Great scientists have strong judgement and foresight, closely tied to what we call scientific taste. Here, we use the term to refer to the capacity to judge and propose research ideas with high potential impact. However, most relative research focuses on improving an AI scientist's executive capability, while enhancing an AI's scientific taste remains underexplored.
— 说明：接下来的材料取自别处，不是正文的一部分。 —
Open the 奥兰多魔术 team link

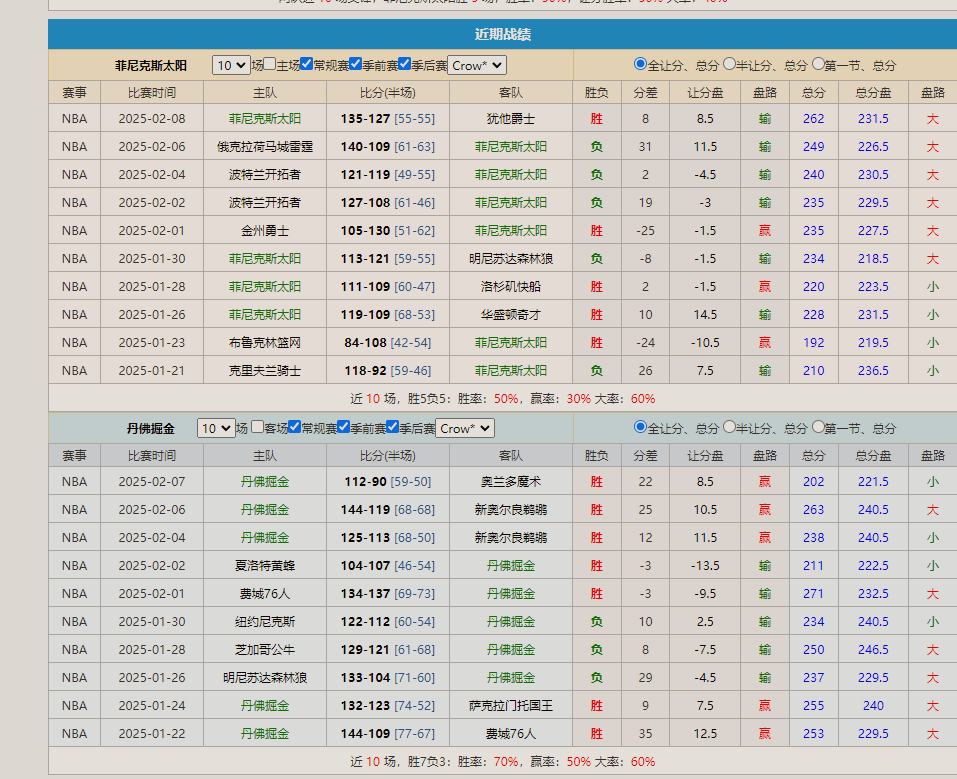[x=512, y=481]

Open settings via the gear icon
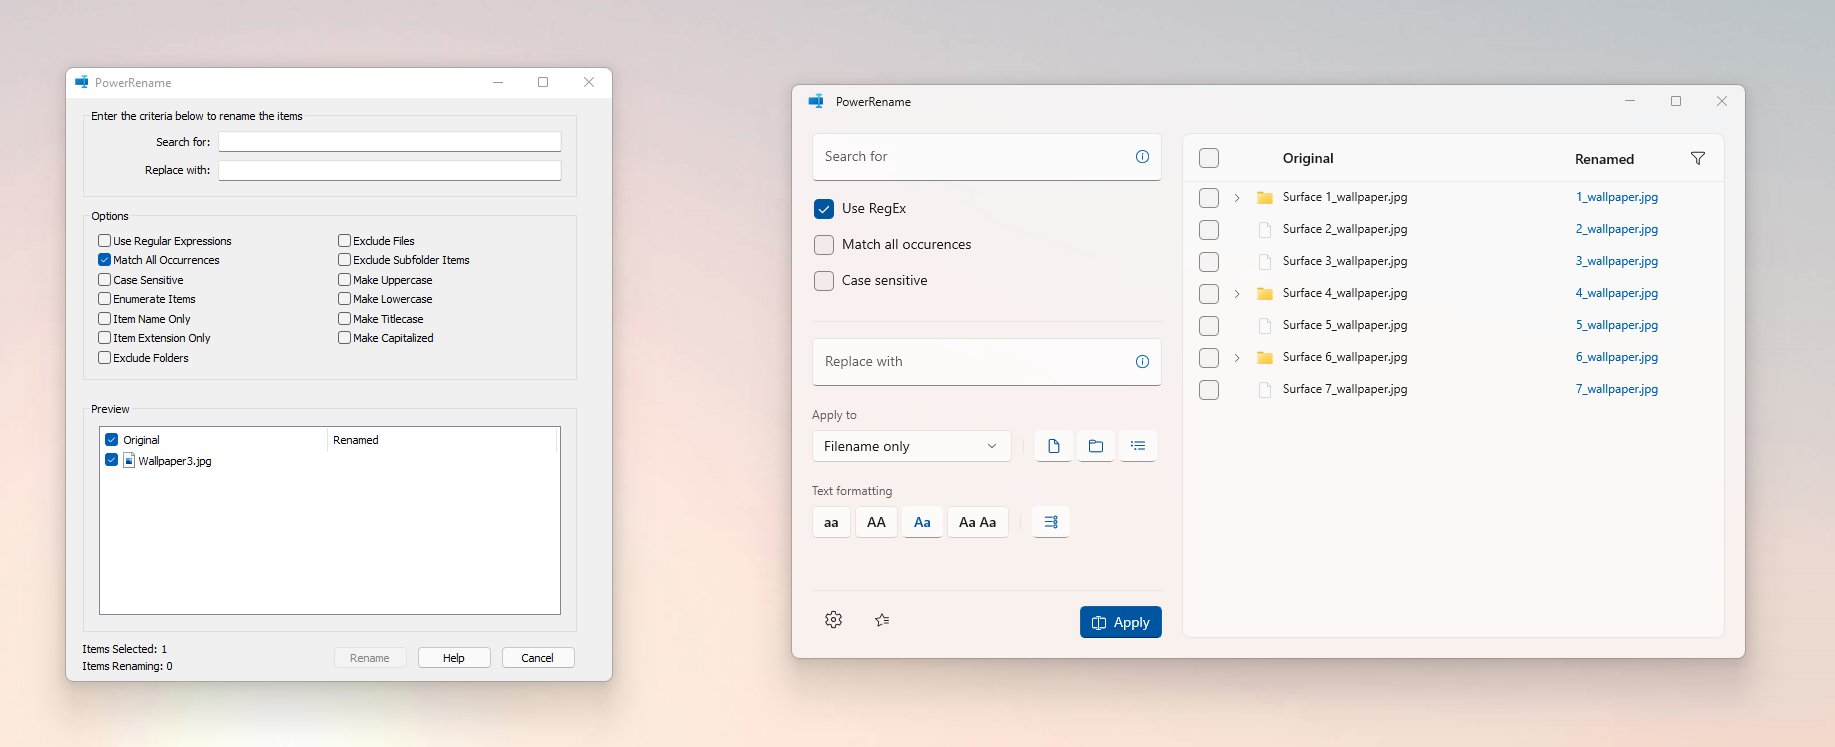(833, 620)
In this work, we propose Reinforcement Learning from Community Feedback (RLCF), a training paradigm that uses large-scale community signals as supervision, and formulate scientific taste learning as a preference modeling and alignment problem. For preference modeling, we train Scientific Judge on 700K field- and time-matched pairs of high- vs. low-citation papers to judge ideas. For preference alignment, using Scientific Judge as a reward model, we train a policy model, Scientific Thinker, to propose research ideas with high potential impact. Experiments show Scientific Judge outperforms SOTA LLMs (e.g., GPT-5.2, Gemini 3 Pro) and generalizes to future-year test, unseen fields, and peer-review preference. Furthermore, Scientific Thinker proposes research ideas with higher potential impact than baselines. Our findings show that AI can learn scientific taste, marking a key step toward reaching human-level AI scientists.